Let’s also remember that clients aren’t trained at giving feedback. When they make a subjective statement like “I don’t like green”, they might actually be trying to tell you that they don’t think the green works. It’s on you to figure that out, though. Ask the right questions to steer them back from that subjective answer.
“Do you think the green decreases the likelihood of a user achieving their goal? If so, can you elaborate?” (Insert your own specific goal there.)
You’ll most likely get an answer like “I don’t know. I just don’t like it.” It’s at this point that you better have a non-subjective reason for why you used that green. And give that reasoning in an objective manner. You don’t want to fight their subjectivity with your own.
But, on the off-chance that the answer is “Yes!”, ask for specifics on how. The client may have a valid point that you hadn’t thought of.
It is extremely rare—even after you have been through the whole preparation process of Information Architecture meetings, mood boards and wireframes—that a customer will sign off that very first design concept.
As such, the design process is built on successive iterations. Whilst these will—in most cases—ensure that everyone (or, at least, the customer) is happy by the end of the process, each iteration takes time.
Design iterations cost money
The more iterations that you go through costs you or your company more money. Most design firms have their own particular stages in design presentation, and so iterations will cost more or less depending on your exact process. However, unless you are billing time and materials through the whole process (very unusual in the market sector that I work in), the main point is that every, single iteration eats into your profit margin.
In my experience, many designers are not particularly financially aware: to them, making sure that the end result is right is far more important. This is, of course, a recipe for bankruptcy.
Most outputs are not subjective and can be measured
Think back to the manager who wouldn’t manage designers because he “didn’t understand design”: he had fallen into the trap of thinking that design was purely subjective, and he was intimidated by the mystique surrounding design.
This manager felt that he couldn’t judge, subjectively, whether something was a good design or not.
However, what he could have done was to find some way of measuring my effectiveness in regards to what the company needs to do—make a profit.
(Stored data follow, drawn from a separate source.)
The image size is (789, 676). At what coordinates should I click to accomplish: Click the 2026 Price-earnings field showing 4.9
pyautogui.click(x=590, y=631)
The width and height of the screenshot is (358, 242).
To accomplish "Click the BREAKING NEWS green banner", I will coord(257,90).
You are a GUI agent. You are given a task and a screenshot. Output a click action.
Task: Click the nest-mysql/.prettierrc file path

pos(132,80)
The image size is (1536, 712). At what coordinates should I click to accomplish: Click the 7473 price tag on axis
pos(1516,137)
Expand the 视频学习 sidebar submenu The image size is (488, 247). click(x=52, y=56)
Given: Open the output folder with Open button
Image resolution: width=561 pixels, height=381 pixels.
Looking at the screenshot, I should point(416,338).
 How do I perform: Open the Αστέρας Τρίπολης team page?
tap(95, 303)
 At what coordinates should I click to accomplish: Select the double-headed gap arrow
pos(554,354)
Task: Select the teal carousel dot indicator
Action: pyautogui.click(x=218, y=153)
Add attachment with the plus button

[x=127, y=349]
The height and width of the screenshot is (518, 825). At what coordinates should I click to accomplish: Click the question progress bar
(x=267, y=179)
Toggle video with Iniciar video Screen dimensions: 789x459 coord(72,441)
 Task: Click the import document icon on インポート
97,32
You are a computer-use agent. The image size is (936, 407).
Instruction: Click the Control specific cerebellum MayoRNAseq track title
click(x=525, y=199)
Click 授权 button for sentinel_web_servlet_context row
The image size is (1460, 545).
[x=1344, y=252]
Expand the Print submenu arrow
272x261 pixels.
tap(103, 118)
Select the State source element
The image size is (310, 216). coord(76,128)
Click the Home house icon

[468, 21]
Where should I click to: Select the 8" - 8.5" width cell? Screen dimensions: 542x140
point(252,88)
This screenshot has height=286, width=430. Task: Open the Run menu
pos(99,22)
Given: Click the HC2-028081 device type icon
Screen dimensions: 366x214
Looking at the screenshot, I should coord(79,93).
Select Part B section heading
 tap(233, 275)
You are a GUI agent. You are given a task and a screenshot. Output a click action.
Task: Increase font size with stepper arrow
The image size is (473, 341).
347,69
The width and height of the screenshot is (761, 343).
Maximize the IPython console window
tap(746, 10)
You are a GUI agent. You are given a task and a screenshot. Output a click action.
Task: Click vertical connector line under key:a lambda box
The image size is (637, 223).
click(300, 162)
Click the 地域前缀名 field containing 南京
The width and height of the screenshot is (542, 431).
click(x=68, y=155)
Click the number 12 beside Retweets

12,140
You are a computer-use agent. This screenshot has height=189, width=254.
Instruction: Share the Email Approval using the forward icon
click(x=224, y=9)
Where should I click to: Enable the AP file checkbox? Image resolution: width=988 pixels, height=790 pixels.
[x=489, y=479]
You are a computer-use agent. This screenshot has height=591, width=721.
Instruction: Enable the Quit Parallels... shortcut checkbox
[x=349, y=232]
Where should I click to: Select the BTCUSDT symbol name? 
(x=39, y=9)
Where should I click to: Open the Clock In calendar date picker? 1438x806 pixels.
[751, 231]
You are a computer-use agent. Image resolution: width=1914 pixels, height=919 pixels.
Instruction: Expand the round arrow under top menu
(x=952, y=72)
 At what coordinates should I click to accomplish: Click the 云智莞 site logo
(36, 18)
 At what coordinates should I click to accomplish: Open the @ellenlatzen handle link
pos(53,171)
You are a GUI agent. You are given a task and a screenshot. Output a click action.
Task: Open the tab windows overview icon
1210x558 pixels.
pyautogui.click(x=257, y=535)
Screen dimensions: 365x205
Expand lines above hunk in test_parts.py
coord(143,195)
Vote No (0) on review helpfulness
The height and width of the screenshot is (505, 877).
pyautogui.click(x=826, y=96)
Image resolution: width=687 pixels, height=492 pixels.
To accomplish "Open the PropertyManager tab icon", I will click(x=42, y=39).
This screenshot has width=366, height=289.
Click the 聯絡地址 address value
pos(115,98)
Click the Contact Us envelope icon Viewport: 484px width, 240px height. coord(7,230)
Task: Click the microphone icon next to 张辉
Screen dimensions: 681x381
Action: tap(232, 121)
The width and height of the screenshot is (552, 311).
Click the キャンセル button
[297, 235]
There are a number of ways to approach this, including looking at how many other resources it takes to implement the design. However, in the context of what we have been talking about, there is one, simple way to understand whether your designers are providing good value for money through proper engagement with your clients.
Measuring a designer’s effectiveness
A good designer is not simply one who can judge spacing, or colour complements, or can use Photoshop or Fireworks, or whatever: a good designer is one who can communicate with the client, tease out their true drivers, and create designs in response to good, solid data.
So, I would like to propose that you start to judge your designers not simply on how whizzy or pretty their designs are, nor even how accurately those designs fulfil the customers’ goals.
Your really good, productive designers—the ones who know how to communicate with clients and understand their needs the best—are the ones who achieve all of the above in the fewest possible iterations.
Measure this, and you will have a good idea as to which of your designers are listening to the customer, communicating clearly, and then applying their own creativity in a focused, sensible manner.
Whilst monitoring iterations is far from being a silver bullet, it will give you a objective, measurable platform to start from; you can then start to look around at the other factors which might help to streamline your design processes, and deliver better solutions to your customers—whilst also increasing profitability.